Hey there ppl.
CurrentLy at shasha cribs. well, i cbt work.
Okay abt work, i dont really know whats my plan yo. But i dont wanna work in this line anymore. Well its been afew times i complain that this was my worst regrets ever in my life. idk if im gg to continue m.i.a man. this sucks. Do i really need to pay if i really gg to cbt from this? If i go back to work, what im suppose to do? go to tpp where currently im wrking at or go to HQ? mr lai said maybe he will arrange new timing for me which is office hours, MAYBE. how will tht gg to work? i know they will asked me replace the days that i didnt go to work. which aloooot. and i hate replacing, bcos i know i will not go to work and keep replacing. fcuk. hais. This problem has stuck into my mind for days. and it makes me really difficult to sleep. yeahh, i've been sleeping late these few days. padahal baru smlm susah nk tdo. haiya. i wish i got alooot of fcukin money inside my bank. and i will pay for this course and get away from it mannnnn. hairline sucks, it really do.

**Exercise instructions**:
A – Decide whether each statement agrees with the blog post and answer yes or no, quoting the words of the blog post that decide it: (i) The writer is currently at shasha cribs. (ii) Mr lai promised the writer office hours for certain. (iii) The writer has been sleeping late over the past few days.
B – Answer these questions from the blog post:
(i) Where does the writer currently work?
(ii) What does the writer say they hate?
(iii) What does the writer say sucks in the last sentence?

**Data section**:
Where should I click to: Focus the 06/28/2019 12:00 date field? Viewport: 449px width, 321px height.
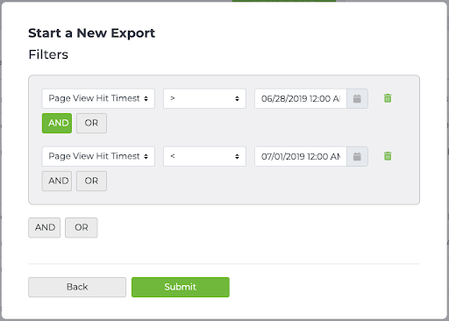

**The solutions**:
A –
(i) Yes: "CurrentLy at shasha cribs."
(ii) No: "mr lai said maybe he will arrange new timing for me which is office hours, MAYBE."
(iii) Yes: "i've been sleeping late these few days."

B –
(i) At tpp.
(ii) Replacing the days they didn't go to work.
(iii) Hairline.